The search engine also assumes some terms are the same, for example, Kathleen and Cathy (who knew there are 800 variations on the name Catherine?), Florida and Fla, Syria and Alssyria. And it tries to account for the variations in spellings, the roaming birth dates and other unexpected information in historical records. Search product manager Anne Mitchell calls this “fuzziness.”
That’s why some records in your search results seem far outside the realm of possibility for your ancestor—the date or place may have been off, but the other stuff was close enough to get the points necessary to make the list.
Frustratingly, sometimes records you know aren't
your ancestor get more points than the ones that might be him. You could spend hours sifting through all the search results—it's hard to know when to stop (someone said after two or three pages of results, it's unlikely you'll find the record you're looking for).
Mitchell said that the search engine's algorithm will soon be adjusted to subtract points when a name or date in a record doesn’t match what you typed in. Before, this additional step in the search process would’ve taken too long and made the servers start smoking. But now that the engineers have almost figured it out, your search results should appear in a more logical order, with the best matches higher up on the list.

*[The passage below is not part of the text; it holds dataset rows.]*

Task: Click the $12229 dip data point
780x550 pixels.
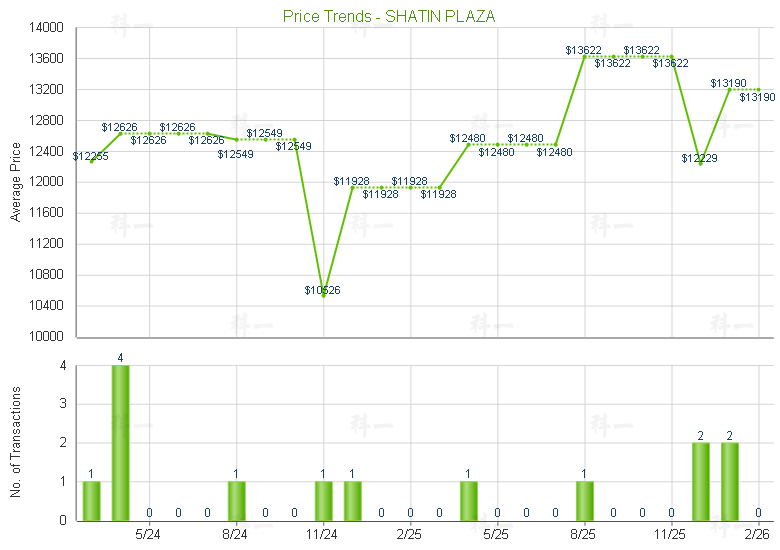Action: coord(700,163)
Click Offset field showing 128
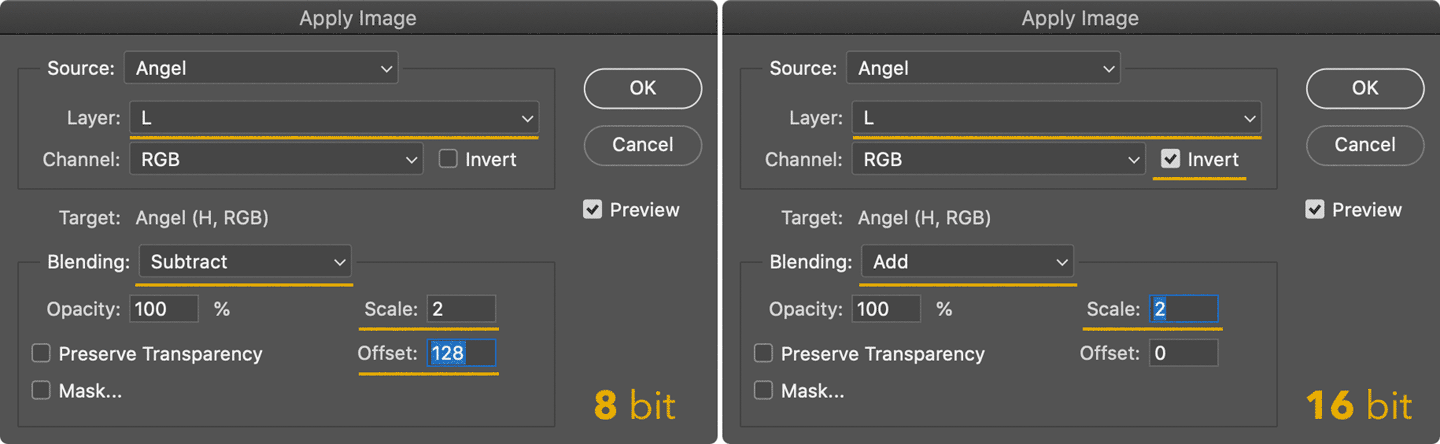This screenshot has width=1440, height=444. click(x=461, y=353)
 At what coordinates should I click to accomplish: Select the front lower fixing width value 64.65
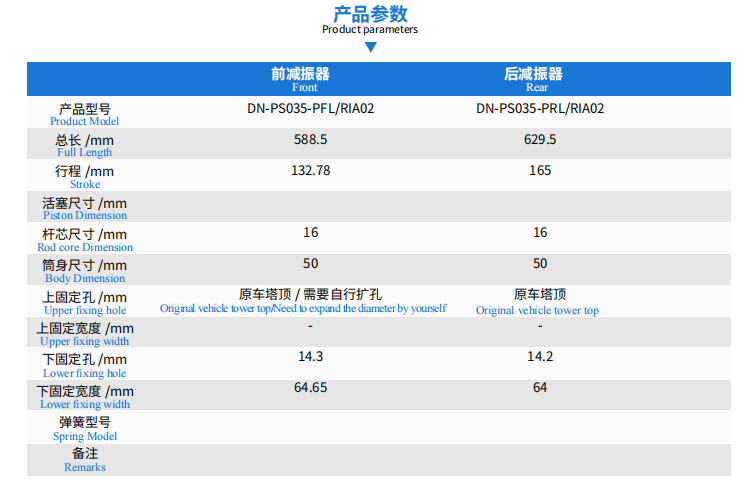[310, 387]
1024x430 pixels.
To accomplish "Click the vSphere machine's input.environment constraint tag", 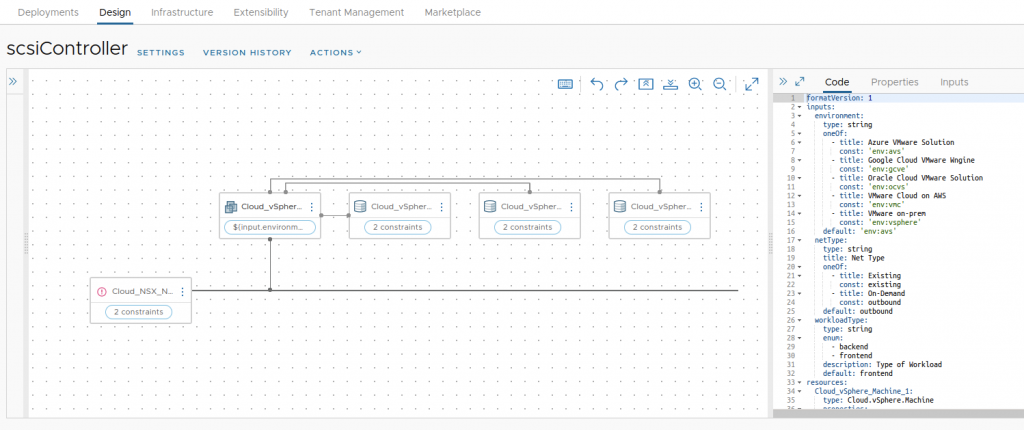I will pos(271,227).
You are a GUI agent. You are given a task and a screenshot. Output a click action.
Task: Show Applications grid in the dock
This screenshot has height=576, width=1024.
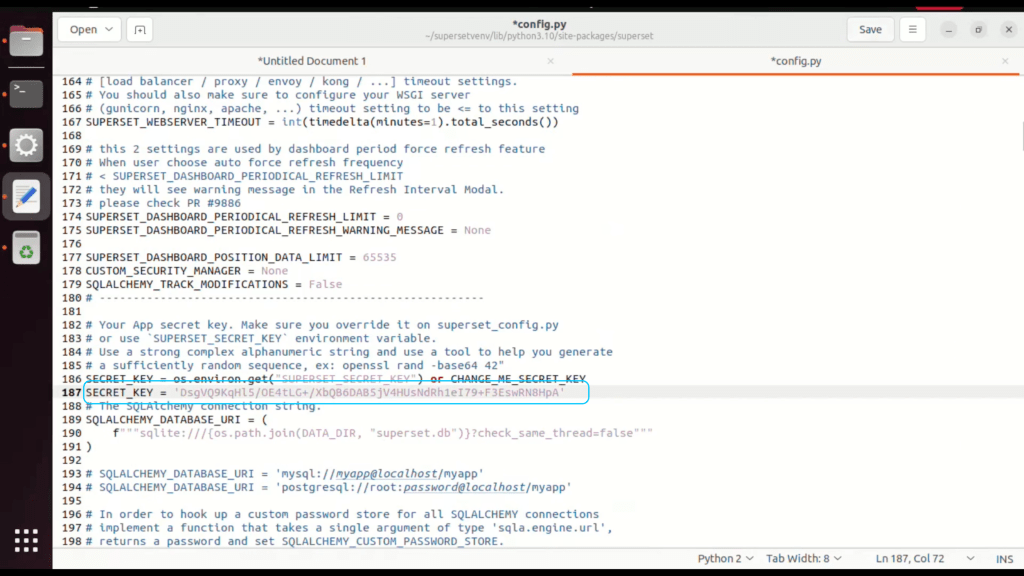[26, 540]
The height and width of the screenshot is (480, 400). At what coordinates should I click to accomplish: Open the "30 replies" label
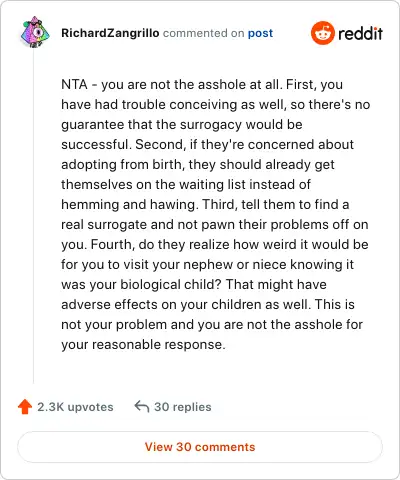click(x=183, y=407)
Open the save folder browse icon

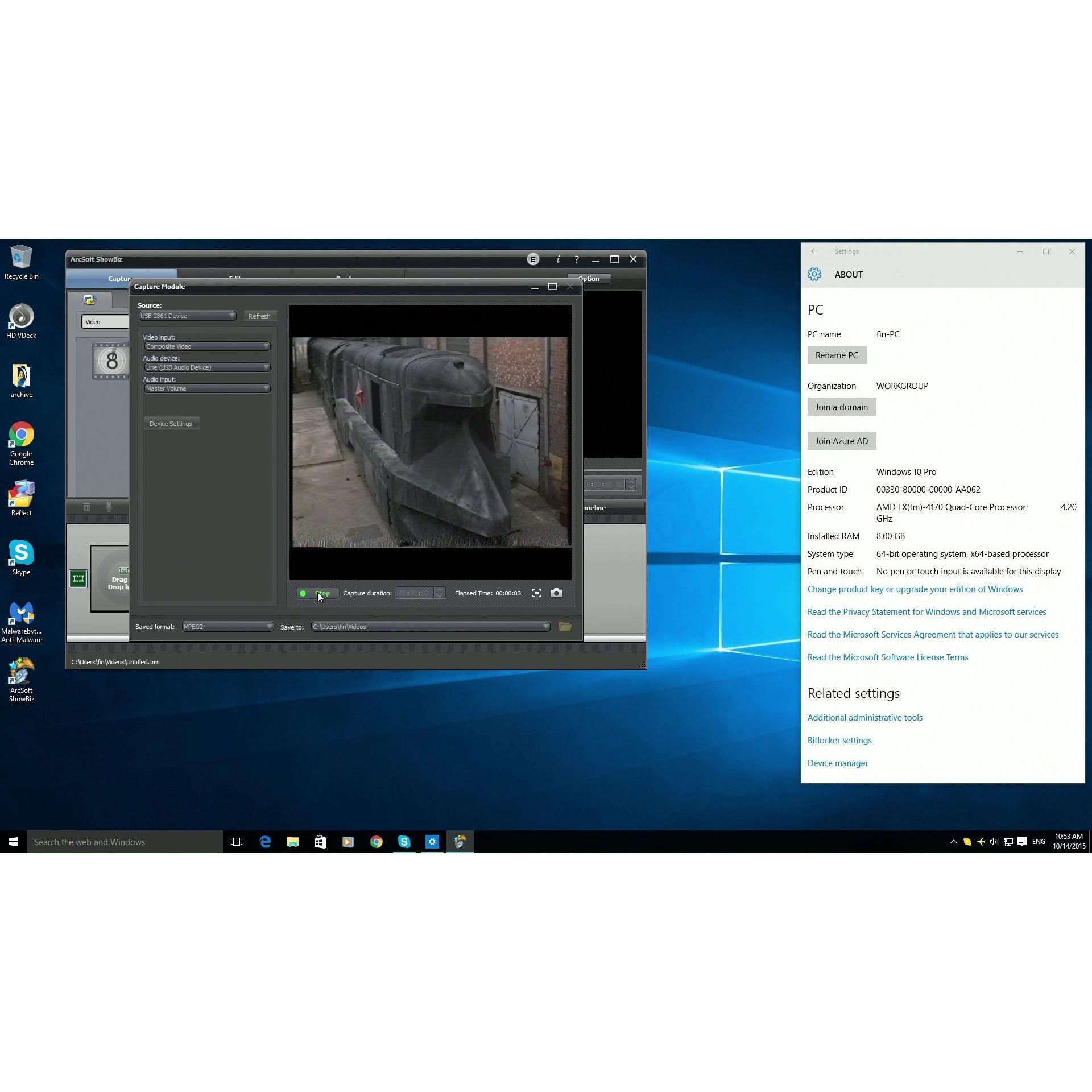(x=565, y=626)
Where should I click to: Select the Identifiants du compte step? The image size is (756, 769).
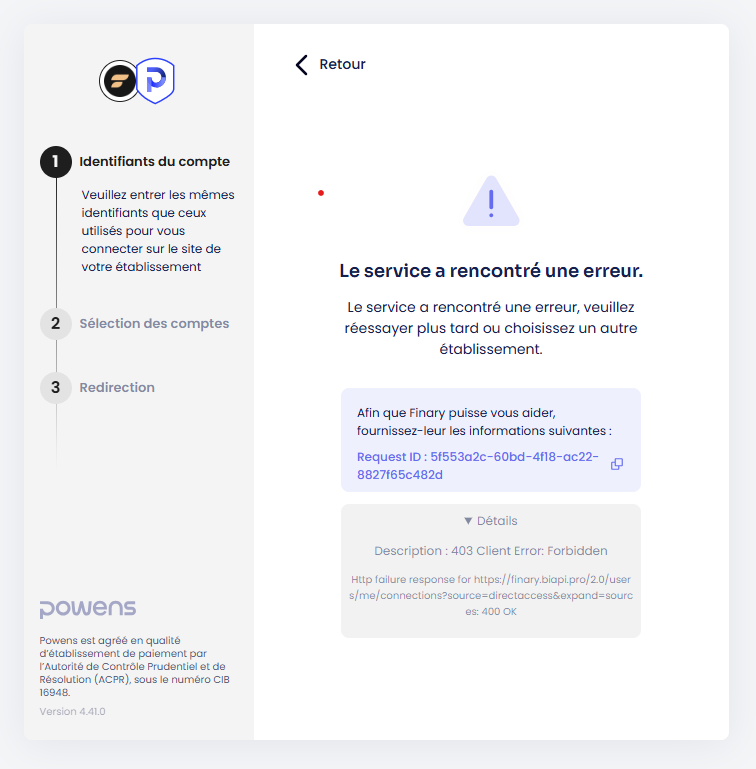(x=155, y=161)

It’s entirely possible my ancestors’ passenger list has been destroyed and they hid from the 1920 census enumerators, but once the changes go live, I’m going to repeat these frustrating searches.
Something else to think about if you have an Ancestry Family Tree
: Family trees product manager Kenny Freestone said the quality of a family tree search—the automated search that give you those “shaky leaf” hints next to individuals in your tree—is more precise than for a ranked search. That’s because the hints are based on several generations of your tree, rather than just one person.
(And, by the way, you now can hide a tree so it’s completely excluded from the index.)